Benedict Nightingale in The Times – “At times Rosmersholm seems the most modern of Ibsen’s plays, at times the most dauntingly complex. Either way, Anthony Page‘s revival maintains its grip, largely because Helen McCrory and Paul Hilton generate a quiet, unpretentious intensity while obeying the dramatist’s own orders: ‘No declamation, no theatricalities, express every mood in a way that seems credible and natural’ … It’s hard to believe that Rosmer could spend the year after his depressing wife’s suicide living with a housekeeper as beautiful and bright as McCrory’s Rebecca and remain innocently impervious both to his own attraction to her and to the talk this causes in a respectable town. Never mind. The play is another instalment in Ibsen’s running feud with tradition, convention, taboo, inhibition, the pressures of the past and whatever else prevents people discovering and expressing their essential selves.”
Charles Spencer in the Daily Telegraph – “I don’t know about you, but I rarely approach a play by Ibsen with a spring in my step.
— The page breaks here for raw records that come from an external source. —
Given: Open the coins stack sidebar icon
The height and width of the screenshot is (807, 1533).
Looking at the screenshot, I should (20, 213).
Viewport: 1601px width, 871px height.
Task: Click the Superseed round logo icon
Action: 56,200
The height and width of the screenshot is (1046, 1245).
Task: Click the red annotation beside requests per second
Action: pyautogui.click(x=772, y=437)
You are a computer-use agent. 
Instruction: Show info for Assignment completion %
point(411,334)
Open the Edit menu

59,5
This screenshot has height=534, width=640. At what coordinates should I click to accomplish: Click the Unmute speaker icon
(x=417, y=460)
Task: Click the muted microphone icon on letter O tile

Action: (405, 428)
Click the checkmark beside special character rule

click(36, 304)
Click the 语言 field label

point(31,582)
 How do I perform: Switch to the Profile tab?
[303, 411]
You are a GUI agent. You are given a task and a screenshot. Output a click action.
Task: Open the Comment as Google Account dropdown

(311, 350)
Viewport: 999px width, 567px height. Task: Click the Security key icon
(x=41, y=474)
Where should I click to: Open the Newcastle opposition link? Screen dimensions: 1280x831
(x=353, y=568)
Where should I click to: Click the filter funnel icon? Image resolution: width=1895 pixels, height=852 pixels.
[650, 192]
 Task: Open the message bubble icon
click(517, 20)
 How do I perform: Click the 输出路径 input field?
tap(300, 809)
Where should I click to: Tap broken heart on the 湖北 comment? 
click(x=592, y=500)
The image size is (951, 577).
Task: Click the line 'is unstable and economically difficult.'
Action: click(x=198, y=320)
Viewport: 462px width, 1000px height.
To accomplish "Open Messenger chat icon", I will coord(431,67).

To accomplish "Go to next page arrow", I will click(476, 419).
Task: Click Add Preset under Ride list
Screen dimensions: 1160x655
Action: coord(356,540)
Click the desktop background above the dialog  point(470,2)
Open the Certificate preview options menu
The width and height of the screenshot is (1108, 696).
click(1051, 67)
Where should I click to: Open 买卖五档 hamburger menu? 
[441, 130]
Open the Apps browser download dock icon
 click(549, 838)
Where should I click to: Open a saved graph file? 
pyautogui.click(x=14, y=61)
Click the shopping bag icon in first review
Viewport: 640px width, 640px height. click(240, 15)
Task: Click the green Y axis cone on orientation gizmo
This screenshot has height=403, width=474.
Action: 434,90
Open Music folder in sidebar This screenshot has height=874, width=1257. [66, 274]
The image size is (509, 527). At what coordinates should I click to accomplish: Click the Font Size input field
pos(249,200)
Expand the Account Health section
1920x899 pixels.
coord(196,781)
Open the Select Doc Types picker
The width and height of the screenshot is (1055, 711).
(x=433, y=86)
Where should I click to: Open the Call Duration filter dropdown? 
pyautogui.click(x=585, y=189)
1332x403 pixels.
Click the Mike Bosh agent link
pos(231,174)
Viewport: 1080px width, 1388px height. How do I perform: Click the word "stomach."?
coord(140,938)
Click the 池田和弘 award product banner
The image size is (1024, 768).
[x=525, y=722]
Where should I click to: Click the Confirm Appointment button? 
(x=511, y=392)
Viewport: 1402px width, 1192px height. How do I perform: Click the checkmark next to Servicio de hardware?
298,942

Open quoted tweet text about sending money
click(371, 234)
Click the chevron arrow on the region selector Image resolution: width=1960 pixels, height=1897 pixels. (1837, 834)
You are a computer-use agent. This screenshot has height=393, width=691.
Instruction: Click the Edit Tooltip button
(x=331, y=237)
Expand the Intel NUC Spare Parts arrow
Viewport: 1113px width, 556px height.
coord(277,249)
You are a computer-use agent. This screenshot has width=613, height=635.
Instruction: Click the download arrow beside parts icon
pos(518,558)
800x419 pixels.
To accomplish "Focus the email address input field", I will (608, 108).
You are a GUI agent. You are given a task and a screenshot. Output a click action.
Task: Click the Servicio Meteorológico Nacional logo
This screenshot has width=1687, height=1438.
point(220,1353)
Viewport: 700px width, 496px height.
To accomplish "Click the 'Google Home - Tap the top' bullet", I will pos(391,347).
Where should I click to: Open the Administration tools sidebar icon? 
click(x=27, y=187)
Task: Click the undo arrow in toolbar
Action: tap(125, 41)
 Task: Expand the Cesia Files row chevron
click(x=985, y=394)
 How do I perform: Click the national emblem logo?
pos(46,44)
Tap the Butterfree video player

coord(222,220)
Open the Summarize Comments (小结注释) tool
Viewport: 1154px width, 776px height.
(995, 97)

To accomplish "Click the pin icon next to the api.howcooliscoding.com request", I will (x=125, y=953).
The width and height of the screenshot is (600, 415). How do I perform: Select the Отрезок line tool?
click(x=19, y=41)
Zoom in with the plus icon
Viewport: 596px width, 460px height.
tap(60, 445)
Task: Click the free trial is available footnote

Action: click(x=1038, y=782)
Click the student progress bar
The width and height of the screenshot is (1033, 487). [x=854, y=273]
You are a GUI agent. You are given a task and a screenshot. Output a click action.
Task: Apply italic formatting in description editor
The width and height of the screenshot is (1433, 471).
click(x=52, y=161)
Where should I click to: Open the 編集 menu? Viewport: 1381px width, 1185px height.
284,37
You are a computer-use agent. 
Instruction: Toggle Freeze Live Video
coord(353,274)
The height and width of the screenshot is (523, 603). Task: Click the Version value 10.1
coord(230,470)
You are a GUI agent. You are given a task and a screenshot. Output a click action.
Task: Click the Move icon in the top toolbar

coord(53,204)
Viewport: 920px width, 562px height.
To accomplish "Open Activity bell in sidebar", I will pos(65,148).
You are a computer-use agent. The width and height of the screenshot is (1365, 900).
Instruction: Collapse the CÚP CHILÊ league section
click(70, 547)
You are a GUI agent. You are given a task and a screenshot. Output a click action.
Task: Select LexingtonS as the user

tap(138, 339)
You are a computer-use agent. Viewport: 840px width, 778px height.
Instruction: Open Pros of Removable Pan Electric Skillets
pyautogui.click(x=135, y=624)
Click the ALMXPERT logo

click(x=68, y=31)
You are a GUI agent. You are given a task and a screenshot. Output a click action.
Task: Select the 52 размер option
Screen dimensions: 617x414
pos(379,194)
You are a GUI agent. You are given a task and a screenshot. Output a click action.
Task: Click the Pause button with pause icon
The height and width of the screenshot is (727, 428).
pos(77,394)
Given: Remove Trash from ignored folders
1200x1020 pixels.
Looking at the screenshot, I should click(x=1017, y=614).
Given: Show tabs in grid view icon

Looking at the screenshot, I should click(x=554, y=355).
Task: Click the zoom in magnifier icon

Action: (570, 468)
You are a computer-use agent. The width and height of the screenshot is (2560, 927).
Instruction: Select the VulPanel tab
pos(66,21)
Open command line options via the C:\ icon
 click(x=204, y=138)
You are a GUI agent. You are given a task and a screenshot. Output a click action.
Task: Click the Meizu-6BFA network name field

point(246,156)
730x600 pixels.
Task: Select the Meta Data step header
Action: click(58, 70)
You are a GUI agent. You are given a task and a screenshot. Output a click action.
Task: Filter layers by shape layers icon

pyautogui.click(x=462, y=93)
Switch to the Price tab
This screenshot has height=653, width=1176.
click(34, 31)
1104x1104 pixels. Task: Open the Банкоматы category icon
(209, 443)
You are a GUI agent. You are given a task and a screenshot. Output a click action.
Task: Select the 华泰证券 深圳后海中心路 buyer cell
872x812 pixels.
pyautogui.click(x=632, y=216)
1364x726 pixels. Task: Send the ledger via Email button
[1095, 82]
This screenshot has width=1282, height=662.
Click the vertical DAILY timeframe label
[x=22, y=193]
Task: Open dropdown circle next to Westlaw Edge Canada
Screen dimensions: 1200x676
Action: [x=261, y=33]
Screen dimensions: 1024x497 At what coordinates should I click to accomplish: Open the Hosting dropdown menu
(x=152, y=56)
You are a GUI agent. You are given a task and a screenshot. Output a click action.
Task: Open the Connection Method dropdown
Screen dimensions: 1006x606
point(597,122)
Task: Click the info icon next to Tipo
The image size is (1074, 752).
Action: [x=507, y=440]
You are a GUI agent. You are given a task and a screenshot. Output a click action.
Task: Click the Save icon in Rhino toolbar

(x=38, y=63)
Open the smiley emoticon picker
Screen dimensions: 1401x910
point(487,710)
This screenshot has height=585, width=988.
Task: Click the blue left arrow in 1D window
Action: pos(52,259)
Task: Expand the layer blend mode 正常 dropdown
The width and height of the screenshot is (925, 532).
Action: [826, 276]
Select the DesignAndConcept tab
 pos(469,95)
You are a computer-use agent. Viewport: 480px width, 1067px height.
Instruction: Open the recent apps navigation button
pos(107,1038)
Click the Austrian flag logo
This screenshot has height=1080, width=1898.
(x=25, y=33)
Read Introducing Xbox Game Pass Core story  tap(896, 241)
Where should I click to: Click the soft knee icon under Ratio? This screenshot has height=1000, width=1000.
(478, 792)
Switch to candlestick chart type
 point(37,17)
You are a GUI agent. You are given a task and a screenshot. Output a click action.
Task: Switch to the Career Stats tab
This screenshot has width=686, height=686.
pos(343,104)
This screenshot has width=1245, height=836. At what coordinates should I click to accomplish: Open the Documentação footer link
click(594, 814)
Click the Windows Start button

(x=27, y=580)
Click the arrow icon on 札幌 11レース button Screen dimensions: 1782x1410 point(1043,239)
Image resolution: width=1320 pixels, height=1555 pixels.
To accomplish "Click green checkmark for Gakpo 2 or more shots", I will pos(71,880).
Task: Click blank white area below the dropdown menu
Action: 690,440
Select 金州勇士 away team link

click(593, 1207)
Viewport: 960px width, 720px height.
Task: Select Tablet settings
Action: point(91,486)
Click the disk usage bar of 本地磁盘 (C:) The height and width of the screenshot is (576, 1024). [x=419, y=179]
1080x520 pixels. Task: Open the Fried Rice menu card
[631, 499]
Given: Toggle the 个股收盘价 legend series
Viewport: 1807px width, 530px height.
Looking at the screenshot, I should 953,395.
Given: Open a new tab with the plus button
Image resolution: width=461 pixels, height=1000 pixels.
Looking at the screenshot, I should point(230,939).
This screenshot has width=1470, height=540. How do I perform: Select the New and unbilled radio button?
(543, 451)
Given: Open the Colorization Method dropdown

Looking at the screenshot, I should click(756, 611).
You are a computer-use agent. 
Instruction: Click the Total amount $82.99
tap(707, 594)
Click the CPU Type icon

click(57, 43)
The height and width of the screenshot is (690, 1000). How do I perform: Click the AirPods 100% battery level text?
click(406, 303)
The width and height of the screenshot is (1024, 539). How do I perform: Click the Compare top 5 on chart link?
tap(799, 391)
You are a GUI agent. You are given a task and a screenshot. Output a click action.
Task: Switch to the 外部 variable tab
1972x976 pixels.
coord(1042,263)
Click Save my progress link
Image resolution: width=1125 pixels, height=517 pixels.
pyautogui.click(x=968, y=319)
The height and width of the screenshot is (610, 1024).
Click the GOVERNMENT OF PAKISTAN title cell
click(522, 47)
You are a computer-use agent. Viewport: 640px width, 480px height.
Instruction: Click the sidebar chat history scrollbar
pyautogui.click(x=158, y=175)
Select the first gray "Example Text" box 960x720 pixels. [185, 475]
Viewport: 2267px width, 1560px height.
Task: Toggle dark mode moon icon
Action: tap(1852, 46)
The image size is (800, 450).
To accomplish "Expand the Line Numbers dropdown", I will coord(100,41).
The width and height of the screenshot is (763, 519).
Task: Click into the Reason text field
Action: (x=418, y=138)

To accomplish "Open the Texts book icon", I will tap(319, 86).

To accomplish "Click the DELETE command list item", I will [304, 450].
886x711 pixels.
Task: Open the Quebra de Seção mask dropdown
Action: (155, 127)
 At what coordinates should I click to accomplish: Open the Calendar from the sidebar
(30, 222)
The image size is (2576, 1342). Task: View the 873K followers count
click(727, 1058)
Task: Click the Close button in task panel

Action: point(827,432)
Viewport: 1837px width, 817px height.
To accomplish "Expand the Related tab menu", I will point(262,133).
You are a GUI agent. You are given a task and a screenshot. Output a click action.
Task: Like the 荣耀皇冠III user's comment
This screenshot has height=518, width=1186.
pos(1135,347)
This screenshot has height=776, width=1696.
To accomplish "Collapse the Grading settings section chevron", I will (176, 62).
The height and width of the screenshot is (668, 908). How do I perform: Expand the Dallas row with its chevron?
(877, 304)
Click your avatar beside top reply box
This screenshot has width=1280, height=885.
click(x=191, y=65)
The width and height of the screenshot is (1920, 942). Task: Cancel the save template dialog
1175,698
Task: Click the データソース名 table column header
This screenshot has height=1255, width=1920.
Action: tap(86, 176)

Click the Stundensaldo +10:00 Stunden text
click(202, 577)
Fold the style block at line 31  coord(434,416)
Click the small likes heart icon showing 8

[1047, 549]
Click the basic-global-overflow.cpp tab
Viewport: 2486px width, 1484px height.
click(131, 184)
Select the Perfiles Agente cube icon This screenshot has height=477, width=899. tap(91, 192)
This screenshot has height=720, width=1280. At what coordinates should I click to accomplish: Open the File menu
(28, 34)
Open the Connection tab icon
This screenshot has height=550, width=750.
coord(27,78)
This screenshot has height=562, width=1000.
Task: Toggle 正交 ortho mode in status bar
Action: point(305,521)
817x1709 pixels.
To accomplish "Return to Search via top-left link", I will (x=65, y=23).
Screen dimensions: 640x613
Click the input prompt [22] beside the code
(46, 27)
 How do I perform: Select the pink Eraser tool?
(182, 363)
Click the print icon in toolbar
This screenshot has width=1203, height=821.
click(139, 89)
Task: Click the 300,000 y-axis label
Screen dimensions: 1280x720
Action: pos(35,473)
The thought of all that Scandinavian gloom and high seriousness is intimidating, as is the knowledge that laughs are likely to be in extremely short supply … I came out of Anthony Page‘s punishing revival of Rosmersholm (1886) feeling merely glum, however. Despite a top-flight cast and a lively new translation by Mike Poulton, the evening plods rather than soars … Page’s lacklustre production often feels like Ibsen by numbers, and I felt like giving Paul Hilton‘s whiny, weak-willed creeping Jesus of a hero a good shake … Helen McCrory is compelling as the manipulative heroine, especially when she reveals her guilty secrets, and Malcolm Sinclair is memorably chilling as the villain of the piece. But this is an indifferent production of a far from great Ibsen play.”
Robert Gore-Langton in the Daily Mail – “This rare revival features the lovely Helen McCrory as the emancipated Rebecca West, a woman with a past and housekeeper to the ex-pastor Rosmer, whose wife chucked herself in the mill race and in whose death Rebecca is implicated … Any chance of happiness is kyboshed by Kroll, the reactionary bigot who tries to recruit Rosmer into stopping the moral rot in the community. Malcolm Sinclair has a field day as this starchy reviler of modern ways and he dominates the stage whenever he is on it with his hang ’em and flog ’em views … This would be a triumphant evening if it weren’t for a time-wasting second interval, frequent inaudibility, and if McCrory – in a debatable blonde wig – didn’t treat her towering part (the novelist Rebecca West took her name from this character) as a supporting role … But it’s fascinatingly watchable all the same.”